In the study, people who lost 5 percent of their body weight were found to have improvements in several risk factors for heart disease and type 2 diabetes, including how well their bodies reacted to the hormone insulin, and how well certain cells in the pancreas functioned. (Insulin resistance, a condition in which the body cells do not respond properly to insulin, increases a person's risk for both heart disease and type 2 diabetes.)

"Our findings show that even a small amount of weight loss has important health benefits for multiple organ systems," Dr. Samuel Klein, a professor of medicine and nutritional science at Washington University School of Medicine in St. Louis and the senior author on the study, said in a statement.  [The Best Ways to Lose Weight Safely]

And the greater the weight loss, the greater the health benefits. Not only did insulin sensitivity improve even more with greater weight loss among the people in the study, but the researchers also observed other benefits, including decreased levels of inflammation in the body, the researchers wrote in their findings, published today (Feb. 22) in the journal Cell Press.

In the study, 40 obese people were randomly assigned to either a weight loss program or a weight maintenance program. All of the participants underwent baseline testing before starting on their assigned programs. Of the 20 people in the weight loss program, all were required to lose 5 percent of their body weight. Then, 10 of these participants were assigned to continue losing weight, with the goal of eventually losing 15 percent of their body weight, the study said.

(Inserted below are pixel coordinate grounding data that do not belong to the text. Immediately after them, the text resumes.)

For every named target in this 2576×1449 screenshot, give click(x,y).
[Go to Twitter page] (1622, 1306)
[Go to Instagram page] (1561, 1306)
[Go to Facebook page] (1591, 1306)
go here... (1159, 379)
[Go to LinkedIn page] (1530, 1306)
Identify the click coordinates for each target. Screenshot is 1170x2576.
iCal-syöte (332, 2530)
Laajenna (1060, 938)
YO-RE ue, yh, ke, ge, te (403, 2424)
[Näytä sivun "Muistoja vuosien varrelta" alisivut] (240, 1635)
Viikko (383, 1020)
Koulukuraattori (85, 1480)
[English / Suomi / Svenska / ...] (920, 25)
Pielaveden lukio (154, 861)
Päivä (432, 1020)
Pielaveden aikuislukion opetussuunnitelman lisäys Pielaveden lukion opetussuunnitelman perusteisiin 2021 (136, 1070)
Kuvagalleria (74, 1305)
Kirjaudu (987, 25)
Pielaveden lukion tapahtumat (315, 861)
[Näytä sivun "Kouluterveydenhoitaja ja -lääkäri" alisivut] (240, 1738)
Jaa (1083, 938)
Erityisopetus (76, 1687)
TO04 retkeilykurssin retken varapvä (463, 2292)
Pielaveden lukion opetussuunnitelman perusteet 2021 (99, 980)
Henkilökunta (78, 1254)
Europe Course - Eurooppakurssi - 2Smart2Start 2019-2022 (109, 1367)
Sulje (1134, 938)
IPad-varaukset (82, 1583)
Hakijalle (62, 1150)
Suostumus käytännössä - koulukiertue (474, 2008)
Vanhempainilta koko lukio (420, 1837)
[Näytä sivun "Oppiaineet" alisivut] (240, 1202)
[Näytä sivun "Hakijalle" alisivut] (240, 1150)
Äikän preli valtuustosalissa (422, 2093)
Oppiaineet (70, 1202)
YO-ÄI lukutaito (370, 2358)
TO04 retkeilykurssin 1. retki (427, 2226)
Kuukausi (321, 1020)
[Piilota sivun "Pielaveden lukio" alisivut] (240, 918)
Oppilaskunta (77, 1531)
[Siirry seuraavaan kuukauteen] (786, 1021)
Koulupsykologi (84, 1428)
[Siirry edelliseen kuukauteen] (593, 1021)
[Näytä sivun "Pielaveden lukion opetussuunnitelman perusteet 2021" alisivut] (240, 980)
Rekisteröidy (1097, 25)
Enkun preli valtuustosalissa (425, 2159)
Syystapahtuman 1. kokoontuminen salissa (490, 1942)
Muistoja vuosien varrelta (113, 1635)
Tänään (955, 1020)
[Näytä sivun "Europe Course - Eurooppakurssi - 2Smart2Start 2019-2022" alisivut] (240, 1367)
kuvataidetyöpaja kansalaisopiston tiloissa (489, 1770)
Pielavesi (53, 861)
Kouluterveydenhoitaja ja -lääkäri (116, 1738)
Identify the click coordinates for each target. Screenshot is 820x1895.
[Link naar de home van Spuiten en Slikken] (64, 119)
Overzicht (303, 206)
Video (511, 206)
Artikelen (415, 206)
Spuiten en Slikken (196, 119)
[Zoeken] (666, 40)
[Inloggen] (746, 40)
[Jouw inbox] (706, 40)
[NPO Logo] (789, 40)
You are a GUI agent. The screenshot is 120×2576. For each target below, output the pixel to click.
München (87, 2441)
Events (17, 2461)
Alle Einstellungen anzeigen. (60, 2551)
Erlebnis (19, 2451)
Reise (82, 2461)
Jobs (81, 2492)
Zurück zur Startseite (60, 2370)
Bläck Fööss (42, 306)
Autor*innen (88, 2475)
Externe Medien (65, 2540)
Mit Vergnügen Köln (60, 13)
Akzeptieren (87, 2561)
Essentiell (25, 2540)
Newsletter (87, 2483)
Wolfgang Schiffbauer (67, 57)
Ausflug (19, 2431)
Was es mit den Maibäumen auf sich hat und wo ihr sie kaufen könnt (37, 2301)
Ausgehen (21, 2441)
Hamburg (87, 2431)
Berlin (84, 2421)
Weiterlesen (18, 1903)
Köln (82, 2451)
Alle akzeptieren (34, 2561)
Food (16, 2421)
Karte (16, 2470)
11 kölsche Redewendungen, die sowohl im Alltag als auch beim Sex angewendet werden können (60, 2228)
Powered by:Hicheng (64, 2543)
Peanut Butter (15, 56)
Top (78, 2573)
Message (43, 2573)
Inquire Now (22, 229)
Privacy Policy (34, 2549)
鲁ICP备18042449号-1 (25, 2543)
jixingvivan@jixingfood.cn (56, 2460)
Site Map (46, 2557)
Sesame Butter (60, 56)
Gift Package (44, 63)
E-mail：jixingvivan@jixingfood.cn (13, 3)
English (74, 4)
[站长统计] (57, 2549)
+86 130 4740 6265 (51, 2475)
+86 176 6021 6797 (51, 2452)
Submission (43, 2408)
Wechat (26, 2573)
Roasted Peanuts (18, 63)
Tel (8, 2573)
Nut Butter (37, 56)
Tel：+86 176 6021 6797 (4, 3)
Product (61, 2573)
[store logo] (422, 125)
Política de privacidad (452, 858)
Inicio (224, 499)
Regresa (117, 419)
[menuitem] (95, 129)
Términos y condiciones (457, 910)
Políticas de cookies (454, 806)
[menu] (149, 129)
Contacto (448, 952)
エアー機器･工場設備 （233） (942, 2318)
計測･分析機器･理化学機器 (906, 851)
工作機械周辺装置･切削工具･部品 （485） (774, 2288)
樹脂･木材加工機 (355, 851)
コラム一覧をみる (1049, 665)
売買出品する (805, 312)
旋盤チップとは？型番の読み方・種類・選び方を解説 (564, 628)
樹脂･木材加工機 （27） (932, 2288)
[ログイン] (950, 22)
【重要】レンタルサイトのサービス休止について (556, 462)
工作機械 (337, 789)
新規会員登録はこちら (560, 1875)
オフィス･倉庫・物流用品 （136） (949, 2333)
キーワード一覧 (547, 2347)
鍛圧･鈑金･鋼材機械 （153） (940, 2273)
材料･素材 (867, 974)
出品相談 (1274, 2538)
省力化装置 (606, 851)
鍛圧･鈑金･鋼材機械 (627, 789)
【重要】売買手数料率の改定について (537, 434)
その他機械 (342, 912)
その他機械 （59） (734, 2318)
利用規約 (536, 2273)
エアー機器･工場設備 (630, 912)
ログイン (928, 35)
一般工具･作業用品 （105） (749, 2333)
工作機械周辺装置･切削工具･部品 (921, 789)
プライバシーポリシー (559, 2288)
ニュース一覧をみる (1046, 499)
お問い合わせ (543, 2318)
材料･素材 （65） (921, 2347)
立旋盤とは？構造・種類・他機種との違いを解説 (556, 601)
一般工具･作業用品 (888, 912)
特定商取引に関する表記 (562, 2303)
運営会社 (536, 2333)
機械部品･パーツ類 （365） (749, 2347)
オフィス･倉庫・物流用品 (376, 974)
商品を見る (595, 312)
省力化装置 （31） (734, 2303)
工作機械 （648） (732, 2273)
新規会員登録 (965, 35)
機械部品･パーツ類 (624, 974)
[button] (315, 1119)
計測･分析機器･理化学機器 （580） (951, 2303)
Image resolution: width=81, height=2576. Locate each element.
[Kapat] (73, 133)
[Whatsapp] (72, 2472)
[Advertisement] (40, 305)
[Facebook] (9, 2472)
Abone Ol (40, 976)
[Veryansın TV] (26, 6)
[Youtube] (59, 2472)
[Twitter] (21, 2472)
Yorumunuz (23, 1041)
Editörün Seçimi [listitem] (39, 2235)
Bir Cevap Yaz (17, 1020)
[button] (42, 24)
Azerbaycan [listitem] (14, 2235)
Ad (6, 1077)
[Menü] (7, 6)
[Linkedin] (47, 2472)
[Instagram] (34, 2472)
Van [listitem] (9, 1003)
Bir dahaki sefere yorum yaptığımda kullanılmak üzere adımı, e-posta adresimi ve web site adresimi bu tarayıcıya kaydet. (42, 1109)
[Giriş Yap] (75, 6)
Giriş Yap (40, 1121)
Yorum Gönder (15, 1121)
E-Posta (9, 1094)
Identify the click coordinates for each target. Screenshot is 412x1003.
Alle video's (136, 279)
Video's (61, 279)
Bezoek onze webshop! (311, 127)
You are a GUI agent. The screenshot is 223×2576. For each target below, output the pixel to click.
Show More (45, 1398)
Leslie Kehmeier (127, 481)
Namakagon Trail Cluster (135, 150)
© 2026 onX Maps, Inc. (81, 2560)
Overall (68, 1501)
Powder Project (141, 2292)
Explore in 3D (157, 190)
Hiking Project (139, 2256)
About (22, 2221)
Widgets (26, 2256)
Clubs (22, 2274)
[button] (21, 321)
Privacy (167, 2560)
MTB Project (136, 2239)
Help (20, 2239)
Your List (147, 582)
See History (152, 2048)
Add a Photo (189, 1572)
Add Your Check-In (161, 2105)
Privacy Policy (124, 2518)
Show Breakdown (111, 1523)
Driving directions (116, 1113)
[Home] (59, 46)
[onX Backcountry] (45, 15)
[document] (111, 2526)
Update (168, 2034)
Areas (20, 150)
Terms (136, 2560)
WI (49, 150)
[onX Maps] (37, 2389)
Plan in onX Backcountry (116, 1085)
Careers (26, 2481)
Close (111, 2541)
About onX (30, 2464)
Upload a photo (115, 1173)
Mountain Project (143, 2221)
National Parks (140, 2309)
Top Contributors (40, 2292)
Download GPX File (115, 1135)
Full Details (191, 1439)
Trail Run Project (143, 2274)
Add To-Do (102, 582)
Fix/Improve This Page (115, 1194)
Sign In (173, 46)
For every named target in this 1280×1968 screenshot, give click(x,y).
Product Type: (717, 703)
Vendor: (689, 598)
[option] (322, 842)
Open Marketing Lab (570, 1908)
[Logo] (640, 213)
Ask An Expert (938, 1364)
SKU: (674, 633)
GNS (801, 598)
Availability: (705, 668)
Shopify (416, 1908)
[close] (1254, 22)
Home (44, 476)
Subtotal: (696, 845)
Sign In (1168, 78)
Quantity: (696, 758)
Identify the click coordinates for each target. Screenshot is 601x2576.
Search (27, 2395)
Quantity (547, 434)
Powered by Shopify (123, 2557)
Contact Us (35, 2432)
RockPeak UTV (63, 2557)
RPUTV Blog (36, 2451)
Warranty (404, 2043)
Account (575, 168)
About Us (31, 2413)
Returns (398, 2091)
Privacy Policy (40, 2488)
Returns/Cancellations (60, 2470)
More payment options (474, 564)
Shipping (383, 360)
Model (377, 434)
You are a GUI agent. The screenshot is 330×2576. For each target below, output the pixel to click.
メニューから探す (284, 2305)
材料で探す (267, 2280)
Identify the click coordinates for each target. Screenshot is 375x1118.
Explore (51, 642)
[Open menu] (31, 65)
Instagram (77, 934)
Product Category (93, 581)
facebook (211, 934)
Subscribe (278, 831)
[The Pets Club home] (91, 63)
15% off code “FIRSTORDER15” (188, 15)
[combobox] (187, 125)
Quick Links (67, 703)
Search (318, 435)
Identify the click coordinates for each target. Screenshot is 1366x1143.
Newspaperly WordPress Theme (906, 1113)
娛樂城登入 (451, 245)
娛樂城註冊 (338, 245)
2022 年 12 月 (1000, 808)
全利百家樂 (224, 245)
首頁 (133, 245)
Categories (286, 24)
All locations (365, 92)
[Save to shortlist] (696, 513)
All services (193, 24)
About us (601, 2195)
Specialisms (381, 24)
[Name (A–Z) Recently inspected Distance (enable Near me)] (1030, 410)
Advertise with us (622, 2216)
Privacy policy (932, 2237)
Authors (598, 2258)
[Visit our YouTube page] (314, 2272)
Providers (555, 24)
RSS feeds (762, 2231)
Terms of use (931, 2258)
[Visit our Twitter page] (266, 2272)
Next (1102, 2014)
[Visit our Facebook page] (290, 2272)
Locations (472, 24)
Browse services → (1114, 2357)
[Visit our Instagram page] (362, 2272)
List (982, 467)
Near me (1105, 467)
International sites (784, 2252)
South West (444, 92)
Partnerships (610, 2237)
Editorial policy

The researchers found that the participants who lost 5 percent of their body weight had improved insulin sensitivity, lower systolic blood pressure and lower levels of triglycerides (a type of fat linked to heart disease) in their blood.

Moreover, all of these improvements were seen, and were progressively larger, in the participants who lost more than 5 percent of their weight. The group that aimed to lose 10 percent had slightly more dramatic improvements, and the group that aimed to lose 15 percent fared even better, the study said.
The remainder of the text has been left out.